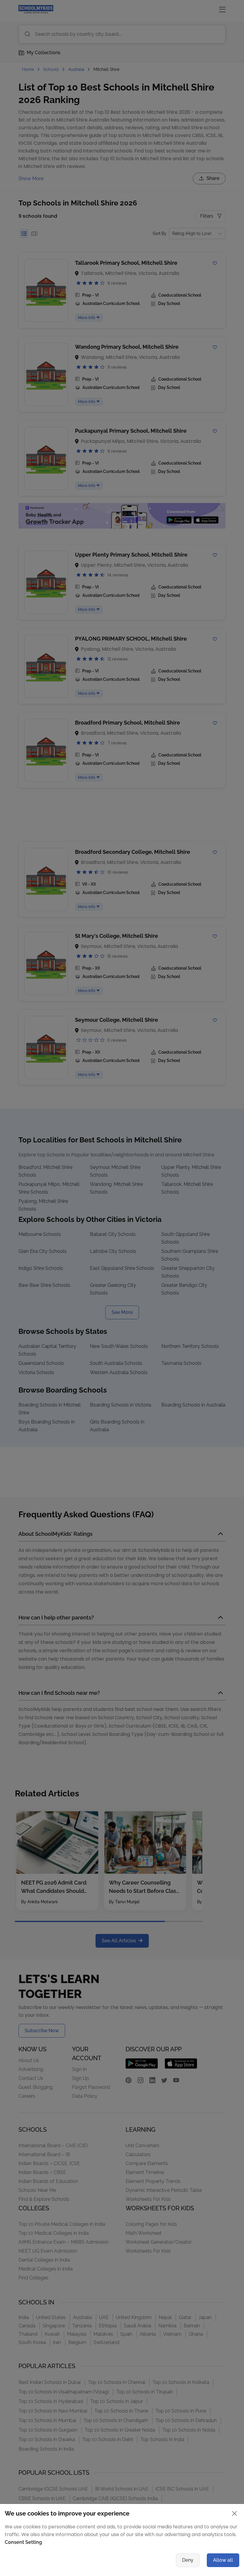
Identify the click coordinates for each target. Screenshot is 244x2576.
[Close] (181, 1173)
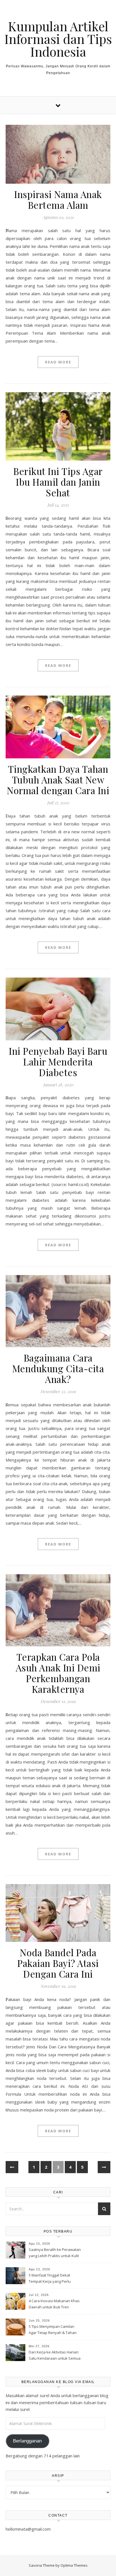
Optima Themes (74, 2565)
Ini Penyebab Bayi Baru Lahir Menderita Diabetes (58, 1061)
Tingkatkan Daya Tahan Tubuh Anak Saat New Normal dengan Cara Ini (58, 779)
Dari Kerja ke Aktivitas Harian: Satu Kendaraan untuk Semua (55, 2355)
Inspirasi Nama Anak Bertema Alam (58, 199)
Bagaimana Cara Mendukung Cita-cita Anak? (58, 1368)
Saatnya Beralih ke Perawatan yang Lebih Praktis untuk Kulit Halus (55, 2253)
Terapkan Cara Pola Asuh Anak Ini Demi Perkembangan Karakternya (58, 1673)
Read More (58, 362)
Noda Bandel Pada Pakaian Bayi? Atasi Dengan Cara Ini (58, 1963)
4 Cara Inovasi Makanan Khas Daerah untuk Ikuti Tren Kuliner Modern (54, 2304)
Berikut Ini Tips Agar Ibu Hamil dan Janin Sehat (58, 482)
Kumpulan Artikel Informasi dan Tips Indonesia (58, 39)
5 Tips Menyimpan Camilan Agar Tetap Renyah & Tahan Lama (53, 2330)
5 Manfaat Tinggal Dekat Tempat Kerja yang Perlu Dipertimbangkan (50, 2279)
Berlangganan (27, 2441)
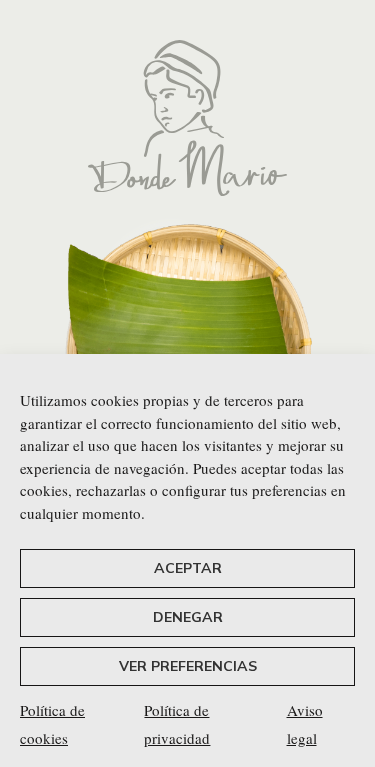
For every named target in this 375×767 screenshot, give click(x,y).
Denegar (188, 617)
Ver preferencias (188, 666)
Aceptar (188, 568)
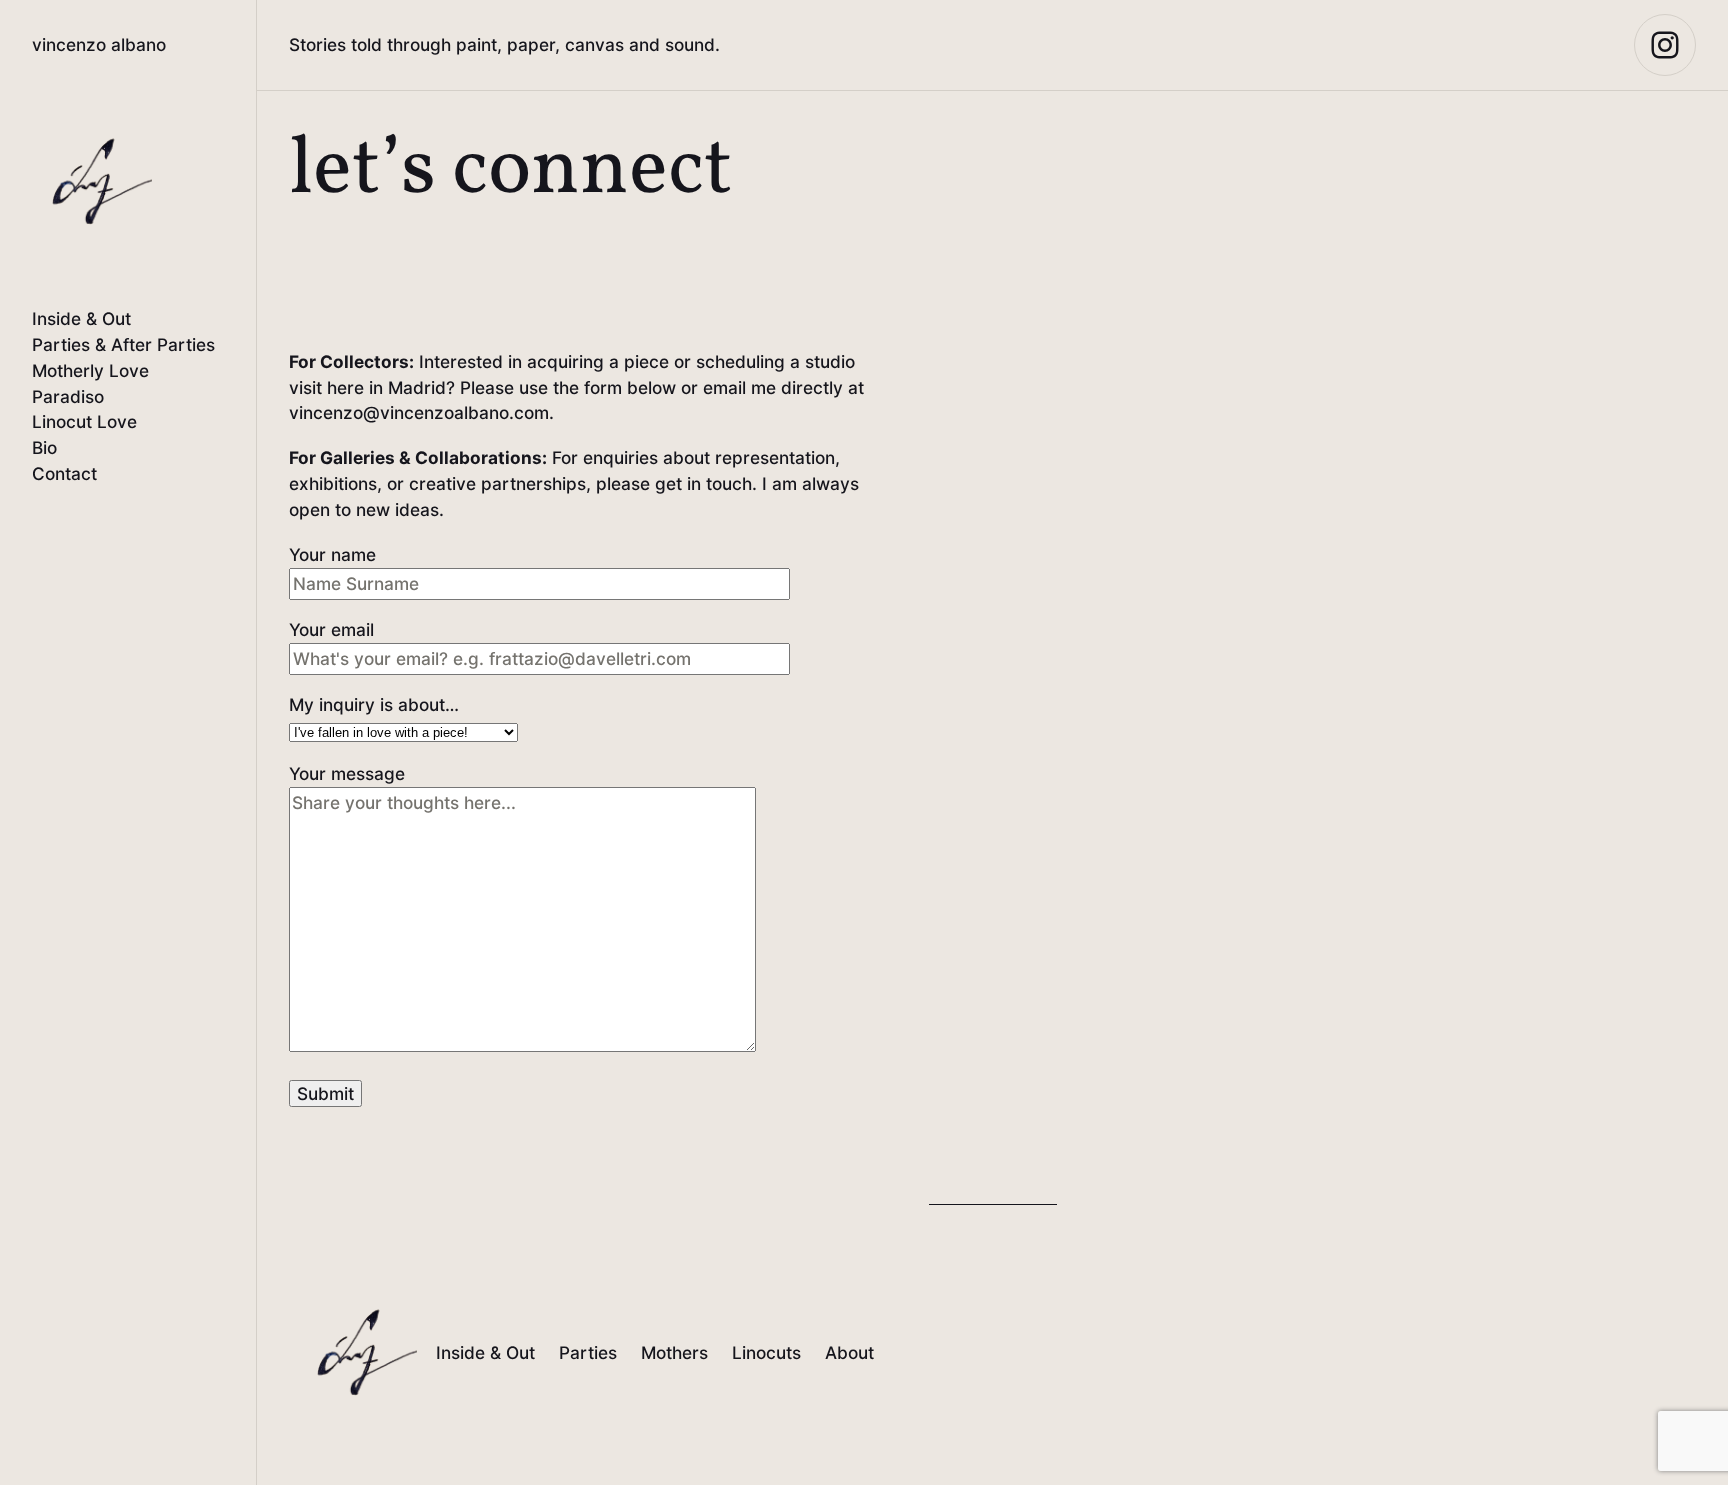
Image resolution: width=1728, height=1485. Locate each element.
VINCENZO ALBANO (99, 44)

******

| WHAT YOU HAVE TO DO |
Exactly as written, set down each line of the records, leaving out the pictures.

| WRITTEN SOLUTION |
Identify the click coordinates for each target. Screenshot is 244x2576.
[Close] (181, 1173)
Optima Themes (74, 2565)
Ini Penyebab Bayi Baru Lahir Menderita Diabetes (58, 1061)
Tingkatkan Daya Tahan Tubuh Anak Saat New Normal dengan Cara Ini (58, 779)
Dari Kerja ke Aktivitas Harian: Satu Kendaraan untuk Semua (55, 2355)
Inspirasi Nama Anak Bertema Alam (58, 199)
Bagaimana Cara Mendukung Cita-cita Anak? (58, 1368)
Saatnya Beralih ke Perawatan yang Lebih Praktis untuk Kulit Halus (55, 2253)
Terapkan Cara Pola Asuh Anak Ini Demi Perkembangan Karakternya (58, 1673)
Read More (58, 362)
Noda Bandel Pada Pakaian Bayi? Atasi Dengan Cara Ini (58, 1963)
4 Cara Inovasi Makanan Khas Daerah untuk Ikuti Tren Kuliner Modern (54, 2304)
Berikut Ini Tips Agar Ibu Hamil dan Janin Sehat (58, 482)
Kumpulan Artikel Informasi dan Tips Indonesia (58, 39)
5 Tips Menyimpan Camilan Agar Tetap Renyah & Tahan Lama (53, 2330)
5 Manfaat Tinggal Dekat Tempat Kerja yang Perlu Dipertimbangkan (50, 2279)
Berlangganan (27, 2441)
For every named target in this 375×767 screenshot, give click(x,y).
Denegar (188, 617)
Ver preferencias (188, 666)
Aceptar (188, 568)
Image resolution: width=1728, height=1485. Locate each element.
VINCENZO ALBANO (99, 44)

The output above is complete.